----- GIVEN INFORMATION
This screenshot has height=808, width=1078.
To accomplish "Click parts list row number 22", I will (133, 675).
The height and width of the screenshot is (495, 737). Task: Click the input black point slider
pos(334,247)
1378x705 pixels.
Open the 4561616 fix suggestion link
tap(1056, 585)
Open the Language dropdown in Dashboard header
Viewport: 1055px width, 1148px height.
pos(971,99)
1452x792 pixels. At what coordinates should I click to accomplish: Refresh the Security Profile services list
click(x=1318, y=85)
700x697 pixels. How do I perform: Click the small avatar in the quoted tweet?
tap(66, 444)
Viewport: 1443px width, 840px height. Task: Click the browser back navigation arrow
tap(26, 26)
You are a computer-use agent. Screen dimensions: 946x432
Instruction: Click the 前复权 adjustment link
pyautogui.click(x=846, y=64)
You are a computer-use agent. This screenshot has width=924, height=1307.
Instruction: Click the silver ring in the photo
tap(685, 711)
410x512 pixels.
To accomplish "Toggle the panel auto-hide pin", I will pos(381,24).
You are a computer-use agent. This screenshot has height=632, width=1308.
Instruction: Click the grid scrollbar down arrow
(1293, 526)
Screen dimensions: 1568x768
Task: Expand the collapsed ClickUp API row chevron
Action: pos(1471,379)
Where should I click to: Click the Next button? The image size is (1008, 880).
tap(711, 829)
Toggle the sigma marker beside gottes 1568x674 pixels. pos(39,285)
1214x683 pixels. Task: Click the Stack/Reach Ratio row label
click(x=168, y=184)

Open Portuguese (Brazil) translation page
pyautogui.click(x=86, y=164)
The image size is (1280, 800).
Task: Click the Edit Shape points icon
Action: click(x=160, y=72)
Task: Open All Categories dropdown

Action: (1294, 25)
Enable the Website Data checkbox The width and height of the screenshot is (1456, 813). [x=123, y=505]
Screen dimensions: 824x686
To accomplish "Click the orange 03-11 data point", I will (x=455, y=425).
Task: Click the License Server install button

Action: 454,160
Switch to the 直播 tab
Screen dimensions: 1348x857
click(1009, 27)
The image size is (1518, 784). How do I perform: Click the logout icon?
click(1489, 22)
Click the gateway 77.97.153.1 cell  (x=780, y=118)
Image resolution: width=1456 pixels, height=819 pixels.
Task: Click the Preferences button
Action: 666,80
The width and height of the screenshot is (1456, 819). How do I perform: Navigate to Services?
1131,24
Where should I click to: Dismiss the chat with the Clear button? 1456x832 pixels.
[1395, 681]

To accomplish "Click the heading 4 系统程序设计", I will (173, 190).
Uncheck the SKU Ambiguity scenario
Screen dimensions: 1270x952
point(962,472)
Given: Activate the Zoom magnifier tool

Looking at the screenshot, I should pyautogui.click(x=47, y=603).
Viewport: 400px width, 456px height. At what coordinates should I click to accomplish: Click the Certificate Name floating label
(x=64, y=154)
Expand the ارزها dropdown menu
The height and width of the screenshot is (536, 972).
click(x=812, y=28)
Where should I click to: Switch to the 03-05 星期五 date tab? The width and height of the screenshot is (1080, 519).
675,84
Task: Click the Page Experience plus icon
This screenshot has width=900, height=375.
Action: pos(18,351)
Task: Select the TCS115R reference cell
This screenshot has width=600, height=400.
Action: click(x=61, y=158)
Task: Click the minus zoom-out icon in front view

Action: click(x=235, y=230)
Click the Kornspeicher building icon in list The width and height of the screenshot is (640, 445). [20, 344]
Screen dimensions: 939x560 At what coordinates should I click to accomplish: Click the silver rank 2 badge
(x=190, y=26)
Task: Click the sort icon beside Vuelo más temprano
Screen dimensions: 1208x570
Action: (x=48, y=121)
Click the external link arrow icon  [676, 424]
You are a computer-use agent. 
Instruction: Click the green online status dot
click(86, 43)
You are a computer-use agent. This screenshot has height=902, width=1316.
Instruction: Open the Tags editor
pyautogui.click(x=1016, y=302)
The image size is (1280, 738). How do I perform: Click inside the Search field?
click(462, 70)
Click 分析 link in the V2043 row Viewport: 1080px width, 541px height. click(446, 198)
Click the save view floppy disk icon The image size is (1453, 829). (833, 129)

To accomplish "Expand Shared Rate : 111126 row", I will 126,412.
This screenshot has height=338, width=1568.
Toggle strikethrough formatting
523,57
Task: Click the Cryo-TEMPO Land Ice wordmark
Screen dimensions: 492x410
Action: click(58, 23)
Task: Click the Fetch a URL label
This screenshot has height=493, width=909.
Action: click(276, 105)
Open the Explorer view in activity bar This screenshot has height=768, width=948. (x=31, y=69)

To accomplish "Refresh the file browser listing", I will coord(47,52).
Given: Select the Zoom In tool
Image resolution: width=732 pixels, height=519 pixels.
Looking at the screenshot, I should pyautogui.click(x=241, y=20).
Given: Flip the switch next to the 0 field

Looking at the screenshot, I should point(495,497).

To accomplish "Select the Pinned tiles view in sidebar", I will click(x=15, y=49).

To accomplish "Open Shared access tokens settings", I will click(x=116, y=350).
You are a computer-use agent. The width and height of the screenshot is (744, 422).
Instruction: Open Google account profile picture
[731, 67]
----------
TASK STATEMENT:
Pull out each line of the source data above that contains the word "agent".

OUTPUT OF THE TASK:
You are a computer-use agent. Screen dimensions: 946x432
You are a computer-use agent. This screenshot has width=924, height=1307.
You are a computer-use agent. This screenshot has height=632, width=1308.
You are a computer-use agent. 
You are a computer-use agent. This screenshot has height=902, width=1316.
You are a computer-use agent. The width and height of the screenshot is (744, 422).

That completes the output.